Taiwan's Top 100: Chinese brands gain as local tech brands falters

Dicey cross-straits relations keeps Taiwan's market on tenterhooks.

Taiwan's Top 100: Chinese brands gain as local tech brands falters

Dicey cross-straits relations keeps Taiwan's market on tenterhooks.

Taiwan’s glory days as one of the four Asian Tigers has been a thing of the past as its economy stagnates and becomes more dependent on China in recent years.

Its neighbour across the straits has far surpassed it by becoming a global economic behemoth and a leader in the in tech and digital space. The scenario can be best represented by homegrown brand HTC, once the poster child of Taiwan’s tech innovation. HTC continued its downward fall from the 129 to 193 this year in the country rankings. Contrast that with Xiaomi which rose from 490 to 148, as well as Huawei which had a dramatical lift from 697 to 340 over these two years. Maggie Tang, managing director, UM Taiwan, said HTC’s downfall was more related to its product quality rather than branding issues. “But we also see Chinese brands such as Oppo increasing its ad spend. It is obvious that Chinese brands are very interested in courting the Taiwanese consumers,” said Tang.

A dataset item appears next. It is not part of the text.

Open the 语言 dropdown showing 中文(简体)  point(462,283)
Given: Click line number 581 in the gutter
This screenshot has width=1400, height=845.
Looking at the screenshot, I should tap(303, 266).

Meanwhile, for the top ten brands, Apple overtook Sony to claim the top spot while Samsung moved up to eighth from the 11th  place last year. Chanel retained its stronghold at third place, while the luxury brand had been second from 2013 to 2015. Among the luxury brands, Gucci was its closest competitor at 20, followed by Armani at 27 while Christian Dior trailed behind at 64.

To explain the enduring appeal of Chanel among Taiwanese consumers, Barbie Lin, managing director, ADK Taiwan, said the brand has concentrated its strategy on marking its OOH space at the most premium spots around Taipei such as Taipei 101, Jilin Road, Xinyi Road and Zhongxiao Road. “Chanel definitely enjoys a premium position in the eyes of the consumers but overall, it has been well-rounded in its approach. It has also yet to abandon traditional media like TV and magazines,” said Li.

However, Tang from UM Taiwan pointed out that luxury brands operating in Taiwan will inevitably suffer from the reduced number of mainland tourists due to restrictions placed by the Chinese government after the pro-indenpendence Democratic Progressive Party came to power.  "What I have observed recently is that spending on OOH at tourist spots such as Taipei 101 have been considerably cut down by luxury brands," said Tang. 

In the consumer electronics sector, the battle is heating up as Panasonic (4) displaced Hitachi (5) compared to their previous positions at seventh and fourth respectively in 2016. Another Japanese consumer electronics brand, Sharp, moved 25 spots to 26 this year following its acquisition by Taiwanese conglomerate Foxconn. For the new entrants, Uber was the highest place at 25 despite facing legal challenges. Likewise, Airbnb which was in similar legal conundrum moved higher to 272 compared to 374 in the previous year. Nevertheless, the tourism outlook in Taiwan is less than rosy following China’s move to cut down the number of mainland visitors to Taiwan.